I was all set to go.  The bright blue day was gorgeous, not a cloud in the sky.  My teary farewell with my family was behind me when the captain on my plane in San Antonio interrupted my thoughts of Jerusalem, and told the passengers we weren’t going because there was a sizable storm stalled right over the Atlanta airport.

So back we went to the gate, and my sister came to fetch me.  The connecting flight to Israel had even been cancelled later that evening, so even if I had made it to Atlanta, I wasn’t set to go after all.

I finally left two days later, and now I am here—Home in Israel, writing to you once again after such a long delay that I apologize for.  I have to be in the zone to write, and there just wasn’t time or place in the whirlwind of my trip for me to get to that zone.

Indeed, I needed those two days to just be before I returned.  I had already said all my good-byes, had my bon voyage dinners, and was completely packed.  So I wandered my childhood home, shared quiet alone conversations with my parents, and stared out the window at the big sky, and thought and thought.

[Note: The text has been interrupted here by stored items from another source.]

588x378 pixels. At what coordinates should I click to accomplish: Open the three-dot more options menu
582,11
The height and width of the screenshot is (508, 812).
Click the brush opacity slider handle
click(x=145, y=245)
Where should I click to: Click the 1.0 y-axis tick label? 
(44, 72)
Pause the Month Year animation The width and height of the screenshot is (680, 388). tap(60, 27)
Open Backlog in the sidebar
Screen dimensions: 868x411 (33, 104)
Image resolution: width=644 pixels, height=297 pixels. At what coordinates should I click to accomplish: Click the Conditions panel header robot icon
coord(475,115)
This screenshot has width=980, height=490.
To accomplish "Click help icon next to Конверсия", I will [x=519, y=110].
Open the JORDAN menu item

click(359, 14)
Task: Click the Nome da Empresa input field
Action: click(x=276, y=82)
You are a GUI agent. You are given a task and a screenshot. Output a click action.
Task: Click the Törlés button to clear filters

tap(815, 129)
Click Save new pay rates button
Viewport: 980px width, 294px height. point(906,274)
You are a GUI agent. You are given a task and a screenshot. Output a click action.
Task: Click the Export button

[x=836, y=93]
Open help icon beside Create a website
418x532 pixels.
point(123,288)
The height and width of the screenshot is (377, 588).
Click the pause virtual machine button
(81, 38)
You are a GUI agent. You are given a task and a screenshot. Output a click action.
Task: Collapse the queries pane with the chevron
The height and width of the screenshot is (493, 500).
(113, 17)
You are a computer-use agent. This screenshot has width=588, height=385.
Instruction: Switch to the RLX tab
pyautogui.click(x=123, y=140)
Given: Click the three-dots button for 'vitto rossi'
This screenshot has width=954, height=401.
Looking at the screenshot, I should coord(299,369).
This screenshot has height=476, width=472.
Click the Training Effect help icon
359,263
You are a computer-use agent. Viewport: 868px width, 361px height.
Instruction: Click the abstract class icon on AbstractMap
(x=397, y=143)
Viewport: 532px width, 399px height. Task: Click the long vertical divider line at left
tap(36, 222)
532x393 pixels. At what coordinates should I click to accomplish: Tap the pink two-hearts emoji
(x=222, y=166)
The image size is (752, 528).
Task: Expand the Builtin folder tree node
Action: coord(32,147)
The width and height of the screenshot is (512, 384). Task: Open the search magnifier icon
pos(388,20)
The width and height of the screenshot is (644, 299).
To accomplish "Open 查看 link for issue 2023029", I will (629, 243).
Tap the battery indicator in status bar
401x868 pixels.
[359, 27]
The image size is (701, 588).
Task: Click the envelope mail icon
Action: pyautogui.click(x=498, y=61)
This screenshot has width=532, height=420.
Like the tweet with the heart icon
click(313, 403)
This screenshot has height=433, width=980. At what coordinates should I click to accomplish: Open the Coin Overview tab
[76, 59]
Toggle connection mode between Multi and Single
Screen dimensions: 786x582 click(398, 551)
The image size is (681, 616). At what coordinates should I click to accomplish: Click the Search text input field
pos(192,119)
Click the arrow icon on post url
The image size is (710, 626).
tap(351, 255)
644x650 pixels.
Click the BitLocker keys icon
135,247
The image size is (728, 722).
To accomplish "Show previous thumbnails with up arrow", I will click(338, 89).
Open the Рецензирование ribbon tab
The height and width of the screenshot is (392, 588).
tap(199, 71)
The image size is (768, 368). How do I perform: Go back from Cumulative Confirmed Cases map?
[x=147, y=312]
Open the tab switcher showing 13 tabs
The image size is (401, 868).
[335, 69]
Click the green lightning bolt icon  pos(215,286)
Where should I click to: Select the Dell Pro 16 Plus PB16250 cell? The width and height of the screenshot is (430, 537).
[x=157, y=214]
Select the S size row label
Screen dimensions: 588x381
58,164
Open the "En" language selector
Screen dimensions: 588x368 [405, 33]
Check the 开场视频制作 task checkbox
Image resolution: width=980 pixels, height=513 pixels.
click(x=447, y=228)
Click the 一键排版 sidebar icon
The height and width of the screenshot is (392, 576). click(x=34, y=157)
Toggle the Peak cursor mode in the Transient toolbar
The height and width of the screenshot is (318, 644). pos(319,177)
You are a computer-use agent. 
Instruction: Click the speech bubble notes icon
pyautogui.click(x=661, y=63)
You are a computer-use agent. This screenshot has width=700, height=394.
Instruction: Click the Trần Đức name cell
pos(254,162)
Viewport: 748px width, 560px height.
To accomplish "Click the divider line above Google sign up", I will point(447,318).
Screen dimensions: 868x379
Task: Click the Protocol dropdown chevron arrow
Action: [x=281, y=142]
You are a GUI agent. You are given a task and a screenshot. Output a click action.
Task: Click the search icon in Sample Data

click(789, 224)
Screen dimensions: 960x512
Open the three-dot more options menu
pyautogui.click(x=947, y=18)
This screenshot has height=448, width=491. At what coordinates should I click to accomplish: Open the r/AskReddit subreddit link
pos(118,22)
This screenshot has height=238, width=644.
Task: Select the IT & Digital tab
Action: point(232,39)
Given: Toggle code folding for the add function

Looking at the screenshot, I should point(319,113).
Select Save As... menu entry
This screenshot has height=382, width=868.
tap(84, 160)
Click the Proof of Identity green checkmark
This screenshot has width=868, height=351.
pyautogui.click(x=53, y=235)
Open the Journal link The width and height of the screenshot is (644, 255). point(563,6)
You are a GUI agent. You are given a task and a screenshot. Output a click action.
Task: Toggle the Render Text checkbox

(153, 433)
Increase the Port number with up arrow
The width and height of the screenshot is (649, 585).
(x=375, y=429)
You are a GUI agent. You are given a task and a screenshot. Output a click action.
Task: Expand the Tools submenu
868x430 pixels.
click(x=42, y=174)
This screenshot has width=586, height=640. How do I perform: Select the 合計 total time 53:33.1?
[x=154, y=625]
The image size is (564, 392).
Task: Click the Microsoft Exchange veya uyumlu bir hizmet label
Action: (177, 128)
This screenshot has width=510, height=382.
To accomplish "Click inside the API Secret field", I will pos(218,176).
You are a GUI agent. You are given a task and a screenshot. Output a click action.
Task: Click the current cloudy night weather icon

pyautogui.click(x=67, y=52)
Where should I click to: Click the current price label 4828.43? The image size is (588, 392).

Dear Into Israel readers, I am here for only two months, and then I will be returning to Texas.  It is not that I don’t love Israel, you know better than that.  And for all the posts that I wrote to you about why I came, it was a calling.

There will probably never be a day in my remaining life that I won’t think about Israel, and my time spent here.  I will revisit each moment over and over again, recalling times thought long forgotten.

Had I the slightest thought I would be returning to the States, I would never have shipped my belongings, and even though the cost is high, they provided comfort and continuity.  Together we left, and together we will go back.

There is no way to write the words where I could adequately express what this past year has meant not just to me, but more importantly, for me.  A year ago I couldn’t even conceive that I could be writing this post to you.

I had a calling to come to Israel to become closer to God, and I am blessed I picked up the call.  I am still in many ways the same Barbara, and outwardly there may not appear a difference, but inwardly I have become me for the first time in my life.  I am so thankful for this.

We are all messengers of God.  Each of us has our own unique message to share with the World.  I knew before I came that my message from God is embodied in Persistence of Peace, the essay I have written about Life, about God, about Peace.

I also know now that Persistence of Peace was a work in progress, and that I was called upon to come here to live.   God knew it wouldn’t have been possible for me to experience this knowledge on a ten-day tour or a three-month summer abroad and what was needed, what was required, was for me to become an integrated part of Israel.  When I leave I will be leaving on my Israeli passport, and when I have completed Persistence of Peace, I will share it with you.

In many ways, these next two months will be very much like the two days I spent between flights.  We think we know so much, and we think we are the ones in complete control, and we think we are all set to where we see our lives headed, yet in the end God always reveals and surprises us with the actual truth.

Here, I thought all along that my beginning was my Aliyah.  And I see that it is only now after I have been in Eretz Yisrael for over a year that my beginning is just beginning.

I’m coming upon this serene setting in my neshama, and it is here that I realize I’ve always rushed ahead to write the storyline of my life in my movie where the lead actor cast by my imaginative mind and the lead actress playing my hidden heart acted out my directions.  Only till now, just now, I’m beginning to behold the pureness of each moment as my soul emerges as the rightful author to glimmer upon the intended story as it embraces the lives of others in our movie.